Sunday, August 12, 2007

I disagree as an opponent of alchemy


Mercifully the pollution of Andrew Sullivan's blog is soon to end with the departure of his guest bloggers. Toward the end Liz Mair makes a statement to the effect that 9/11 conspiracy theorists are just as crazy as Biblical creationists. Another guest blogger retorts as follows:

Being the disgruntled atheist I am, I have to point out that George W. Bush definitely exists, and 9/11 definitely happened. So even if some nuts are making an irrational and stupid connection between two facts, there's still some factual basis.

This "God" character, and the alleged marvelous actions attributed to him, on the other hand...


And Mair revealingly replies:

Well, Eric, as a Catholic, I obviously have to (and do) disagree with you. And point out that it appears that all but 6% of the country would disagree with your premise. While simultaneously recognizing that my husband also thinks that a core belief of mine and, apparently, 91% of the American population, is erroneous.

I find it astonishing that almost irrespective of a believers level of education or erudition they still make these claims. I want to know if they truly understand why the fact that a lot of people agree with them that a god exists has any relevance as to the actual truth of the proposition. There was a time when 100 percent of people thought the Sun revolved around the Earth and that the Earth actually was created in Seven days. The extent to which a population believes something has no relevance as to its truth but according to Mair's logic if enough people actually believed in creationist theory then it would be more credible. Does she even believe that for a belief to be credible it has to square with evidence from the real world and not the warm happy thoughts in her head, even if they bear a vague resemblance to the warm happy thoughts that others have?

I would also point out that 91% of the population does not agree with her as they are fractures into innumerable sect ranging from Christian to Muslim, Catholic to Protestant, Baptist to Methodist all of which condemn each other to hell with varying ferocity.

I have seen this pattern of argument and belief my whole life. Part of the comfort and warmth people derive from religion is the sense that they are not the odd men out. They are part of the majority opinion and thus feel as though they can bully challengers with their numbers. They are totally blind to the fact that the esprit de corps they feel has nothing to say about the truth and reality of their beliefs, which have about as much basis in reality as unicorns, and whose followers often display all the intellectual maturity of a high school football pep rally.

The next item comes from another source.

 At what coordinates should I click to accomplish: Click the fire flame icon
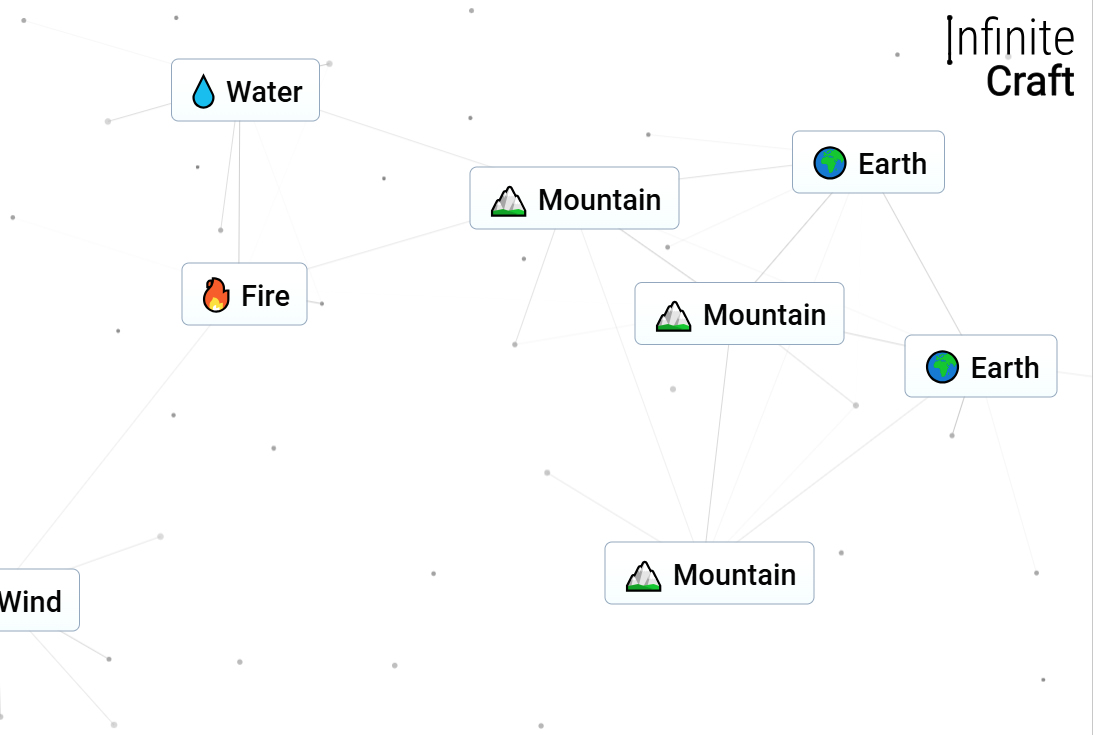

And the caveat that "as a Catholic" she has to disagree with him is an odd one. Does she have to disagree with him as human being? Does she think that the fact that she has decided to react with credulity to the assertions of a beuracroacy of elderly virgins entitles her to entirely different standards of proof, reason, evidence, and honesty than the rest of us? Apparently because she has chosen to ally herself with one of thousands of Balkanized sects, she is entitled to a different (a Catholic) view of reality. I often hear people use phrases like "a Catholic perspective" or a "Christian perspective." Just replace the word perspective with "reality" and see how abusrd you sound. Is there such a thing as "Catholic chemisrty," "Catholic math," or "Methodist phyaics?" No. Then why would she have to disagree with Eric as anything other than a reasoning human being? Because as a religious person she has alas sacrificed her reason to credulity.